Costumamos pensar que o judaísmo é uma religião. Como tal se supõe que coloca no centro uma fé, um dogma, uns rituais a serem realizados principalmente durante o culto numa sinagoga, tem umas autoridades que principalmente servem para conduzir esses rituais e para indicar o que é proibido ou permitido e em alguns casos até teriam uma certa santidade pela proximidade ao culto e à lei, e portanto poderiam rezar por nós, condenar, absolver e predizer o futuro. As pessoas mais próximas e mais observantes dessa fé e desses rituais seriam os mais religiosos e os que fizerem menos rituais ou tivessem menos fé seriam os menos religiosos.

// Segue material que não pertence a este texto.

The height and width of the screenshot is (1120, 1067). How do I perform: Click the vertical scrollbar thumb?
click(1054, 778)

Todavia, o judaísmo não funciona assim.
Ele não se define como religião uma vez que a palavra religião nem existe no hebraico original ( “dat” é palavra persa que aparece somente na meguilat Ester e com o significado de lei pou edito real pricnipalmente). Embora nas últimas décadas os padrões acima tenham invadido muitos setores, especialmente os ortodoxos e os seculares, as principais fontes judaicas de todos os tempos focam a ação no mundo por cima dos rituais gerais e muito por cima da fé. Os rabinos não são mais que humanos, não absolvem nem condenam, não têm poderes videntes e sua autoridade se sustenta no seu estudo, no seu ser mestre. Sua liderança deriva de sua capacidade de compreender e abraçar com sensibilidade e competência a humanidade de seus congregantes. Por meio delas conquistará ou não seu lugar.

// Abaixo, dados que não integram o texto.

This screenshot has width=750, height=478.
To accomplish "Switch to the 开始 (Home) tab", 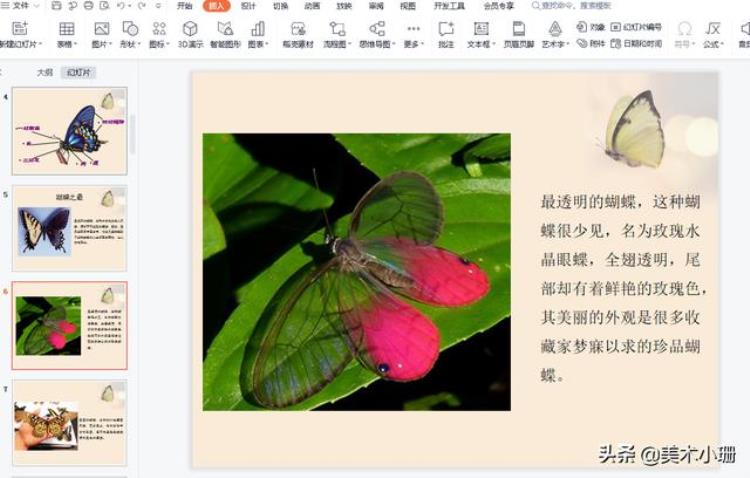I will pos(185,6).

O judaísmo não fala principalmente de Deus e não se circunscreve ao culto e ao relacionamento com a divindade. Fala de humanidade, de negócios, de espiritualidade pessoal, de responsabilidade social e ecológica, de justiça, de política.
Esses últimos assuntos aparecem, justamente na parashá da semana. O dever de fazer justiça, sem aceitar suborno, sem se impressionar pelas aparências, julgando com cuidado, com sensibilidade, com profundidade e com equidade. Aparece na parasha o receio da monarquia e de qualquer poder centralizado, a advertência dos abusos dos poderosos, do dever que os controla como delegados e servidores de quem os coroou e a importância de preservar a lei e os valores compartilhados pela cultura acima de seu poder. Os reis deviam escrever uma cópia da Torá e possuí-la como garantia de que eles nunca se colocariam por cima ou isentados da mesma lei vigente para o povo. Também os profetas são limitados nesta parashá enfatizando a humanidade sempre parcial como no caso dos juízes e monarcas, e finalmente aparece a responsabilidade diante das árvores e outros indefesos durante as guerras.
Estes e outros valores, acima dos rituais da sinagoga e da fé são os que caracterizaram na Torá e no Talmud a condição judaica.
Que possamos guardá-los, desenvolvê-los e praticá-los nas nossas vidas individuais, comunitárias e especialmente civis nestes tempos de eleições e julgamentos.